_Activity list_:
a) In the celestial cartography text, how many stars are in the star table of the Rudolphine Tables?
b) Repeat the celestial cartography text between "Throughout human history, astrometry" and "by Tycho Brahe.", inclusive.

_Text excerpt_:

Celestial cartography, uranography,
astrography or star cartography is the aspect of astronomy and branch of cartography concerned with mapping stars, galaxies, and other astronomical objects on the celestial sphere. Measuring the position and light of charted objects requires a variety of instruments and techniques. These techniques have developed from angle measurements with quadrants and the unaided eye, through sextants combined with lenses for light magnification, up to current methods which include computer-automated space telescopes. Uranographers have historically produced planetary position tables, star tables, and star maps for use by both amateur and professional astronomers. More recently, computerized star maps have been compiled, and automated positioning of telescopes uses databases of stars and of other astronomical objects.

==Etymology==
The word "uranography" derived from the Greek "ουρανογραφια" (Koine Greek ουρανος "sky, heaven" + γραφειν "to write") through the Latin "uranographia". In Renaissance times, Uranographia was used as the book title of various celestial atlases. During the 19th century, "uranography" was defined as the "description of the heavens". Elijah H. Burritt re-defined it as the "geography of the heavens". The German word for uranography is "Uranographie", the French is "uranographie" and the Italian is "uranografia".

==Astrometry==

Astrometry, the science of spherical astronomy, is concerned with precise measurements of the location of celestial bodies in the celestial sphere and their kinematics relative to a reference frame on the celestial sphere. In principle, astrometry can involve such measurements of planets, stars, black holes and galaxies to any celestial body.

Throughout human history, astrometry played a significant role in shaping our understanding of the structure of the visible sky, which accompanies the location of bodies in it, hence making it a fundamental tool to celestial cartography.

==Star catalogues==

| Aquarius according to Hyginus | Aquarius according to Johann Bayer's Uranometria, based on Rudolphine Tables | Aquarius according to KStars |

A determining fact source for drawing star charts is naturally a star table. This is apparent when comparing the imaginative "star maps" of Poeticon Astronomicon – illustrations beside a narrative text from the antiquity – to the star maps of Johann Bayer, based on precise star-position measurements from the Rudolphine Tables by Tycho Brahe.

===Important historical star tables===
- c:AD 150, Almagest – contains the last known star table from antiquity, prepared by Ptolemy, 1,028 stars.
- c.964, Book of the Fixed Stars, Arabic version of the Almagest by al-Sufi.
- 1627, Rudolphine Tables – contains the first West Enlightenment star table, based on measurements of Tycho Brahe, 1,005 stars.

[Stored data]
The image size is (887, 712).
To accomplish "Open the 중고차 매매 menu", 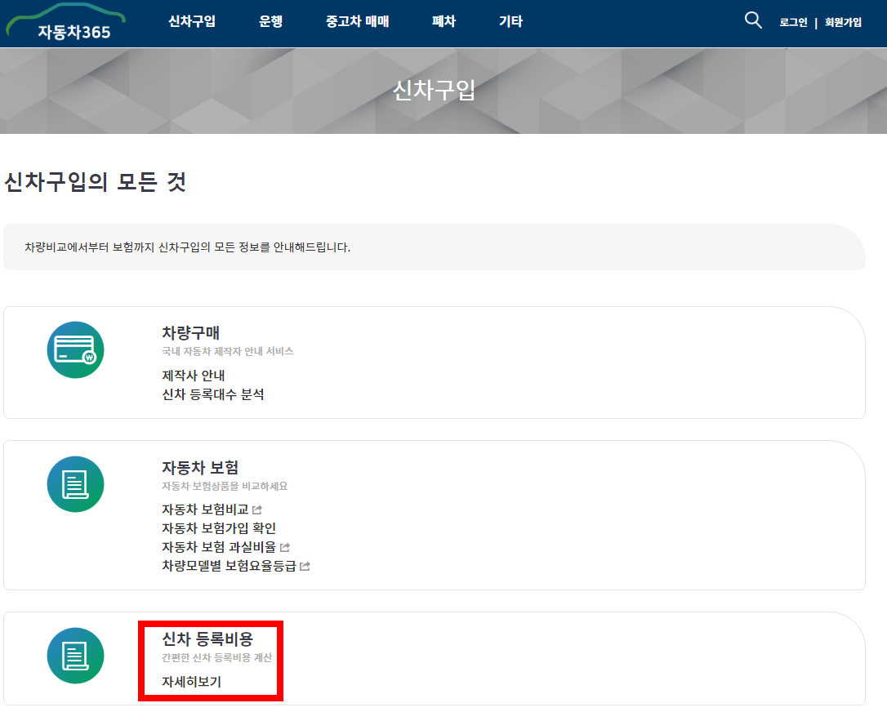I will pos(356,22).
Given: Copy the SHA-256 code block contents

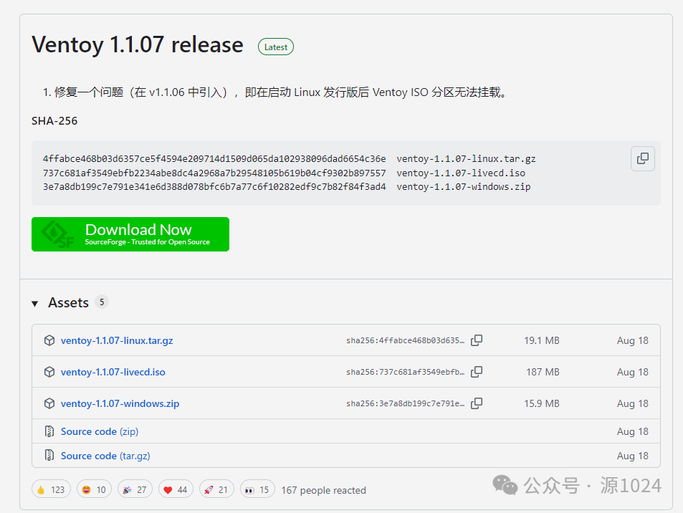Looking at the screenshot, I should pyautogui.click(x=642, y=158).
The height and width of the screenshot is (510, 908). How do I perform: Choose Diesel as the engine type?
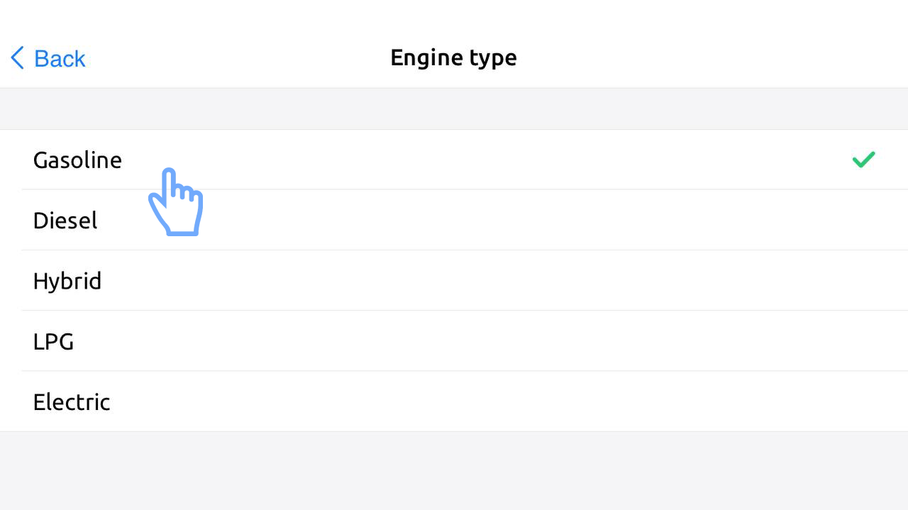[x=65, y=221]
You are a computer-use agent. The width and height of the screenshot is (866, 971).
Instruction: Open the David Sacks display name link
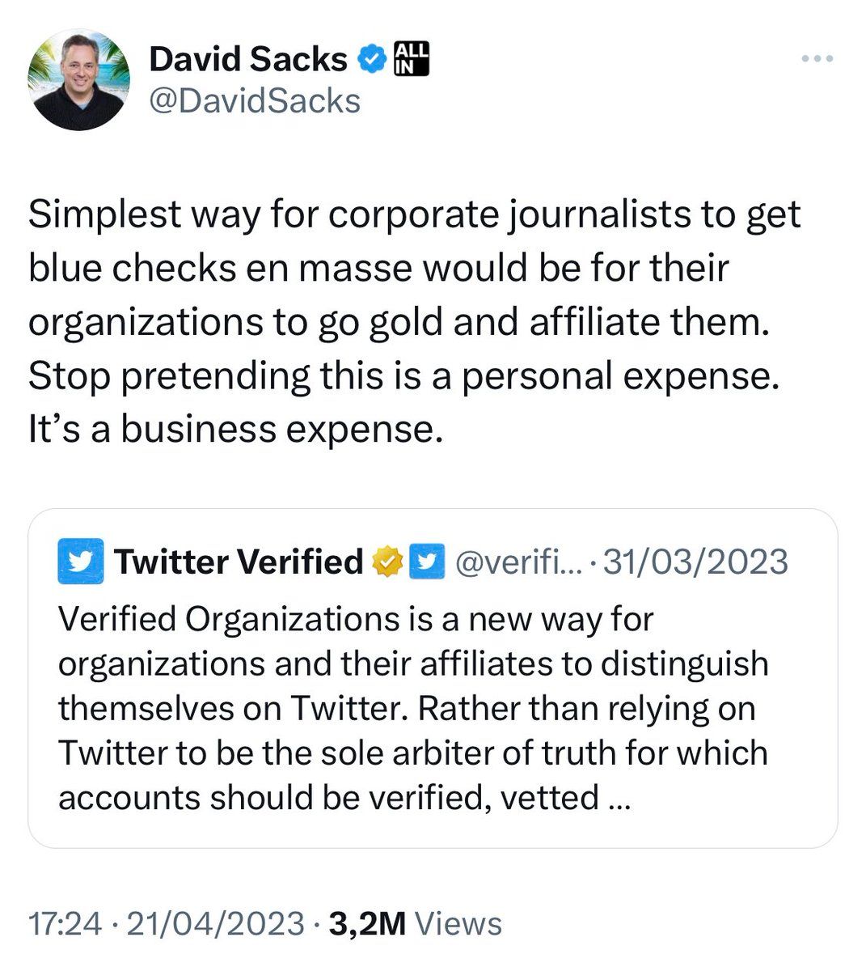click(248, 60)
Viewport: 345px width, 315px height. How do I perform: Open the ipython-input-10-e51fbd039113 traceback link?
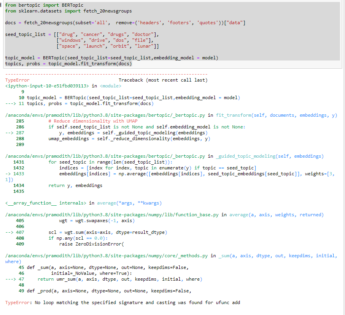point(43,85)
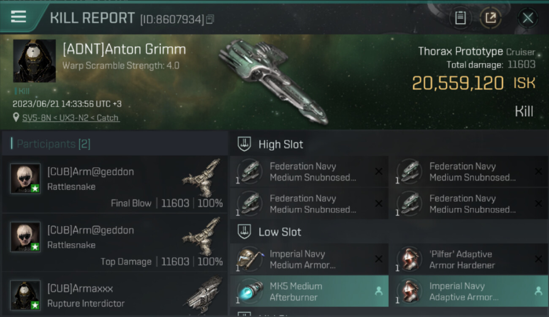The width and height of the screenshot is (549, 317).
Task: Select the Armaxxx Rupture Interdictor participant
Action: (x=114, y=296)
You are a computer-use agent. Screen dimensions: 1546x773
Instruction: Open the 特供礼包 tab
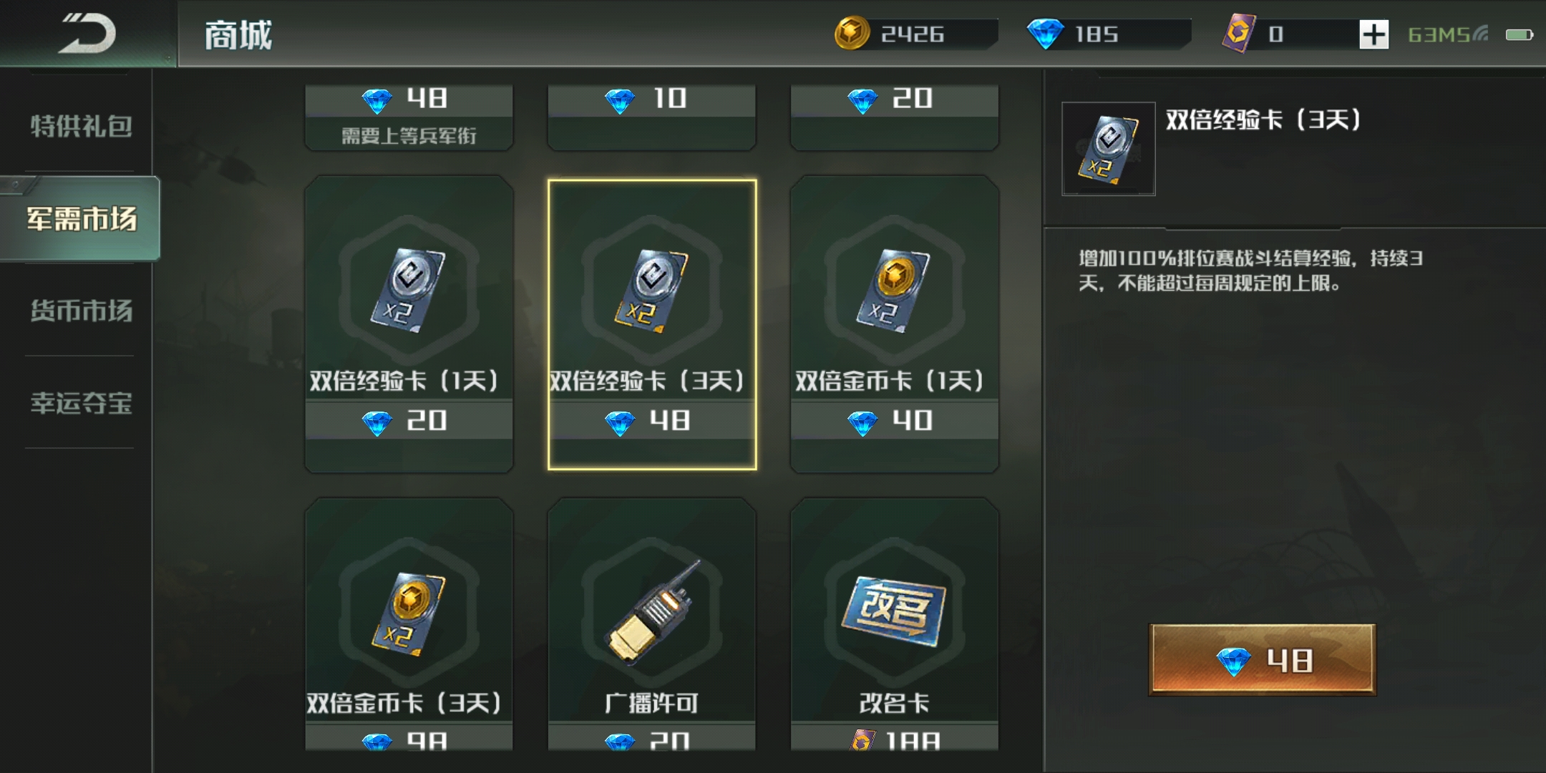click(x=81, y=126)
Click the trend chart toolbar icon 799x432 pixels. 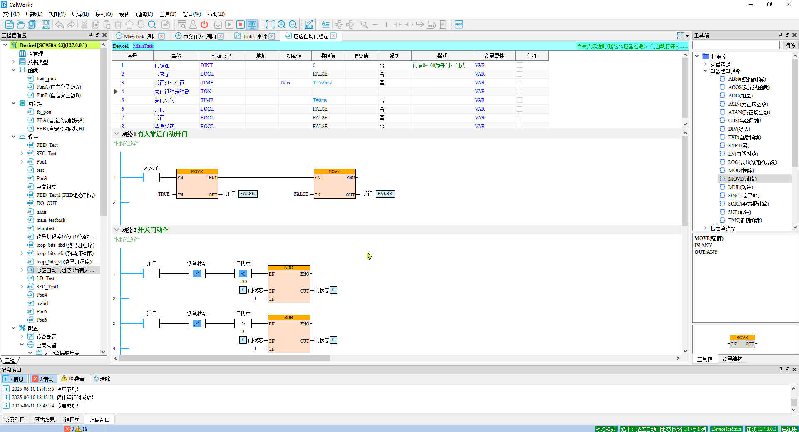pos(309,25)
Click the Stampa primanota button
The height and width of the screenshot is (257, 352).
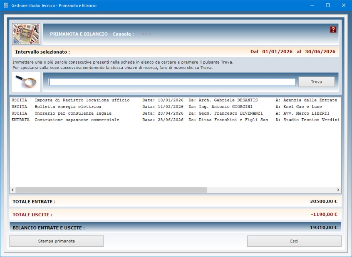[x=57, y=241]
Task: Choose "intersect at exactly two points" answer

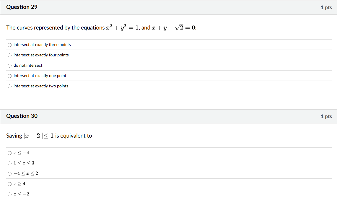Action: coord(9,86)
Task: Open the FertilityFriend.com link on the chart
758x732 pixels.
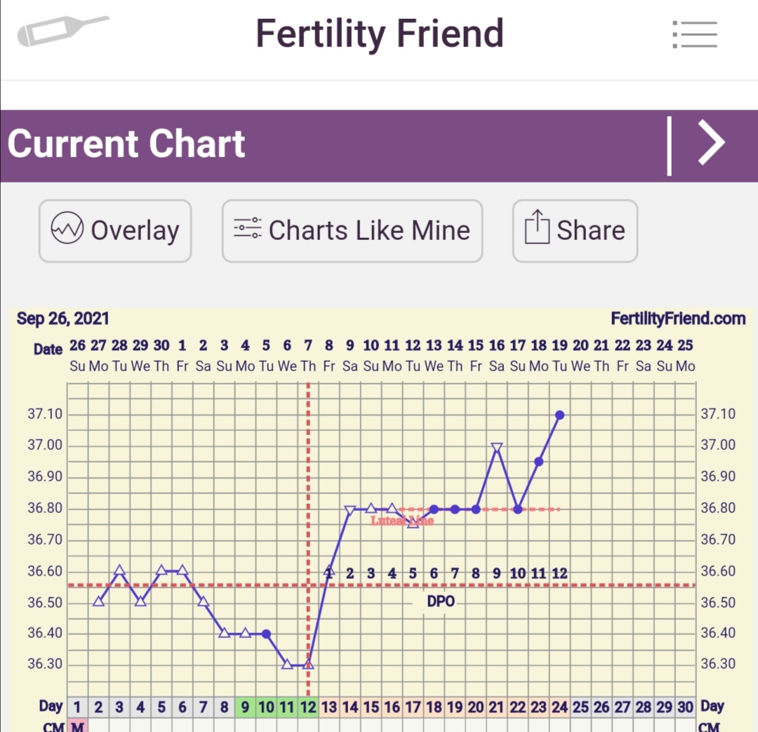Action: (x=678, y=319)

_Solutions_:
a) 1,005 stars

b)
Throughout human history, astrometry played a significant role in shaping our understanding of the structure of the visible sky, which accompanies the location of bodies in it, hence making it a fundamental tool to celestial cartography.

==Star catalogues==

| Aquarius according to Hyginus | Aquarius according to Johann Bayer's Uranometria, based on Rudolphine Tables | Aquarius according to KStars |

A determining fact source for drawing star charts is naturally a star table. This is apparent when comparing the imaginative "star maps" of Poeticon Astronomicon – illustrations beside a narrative text from the antiquity – to the star maps of Johann Bayer, based on precise star-position measurements from the Rudolphine Tables by Tycho Brahe.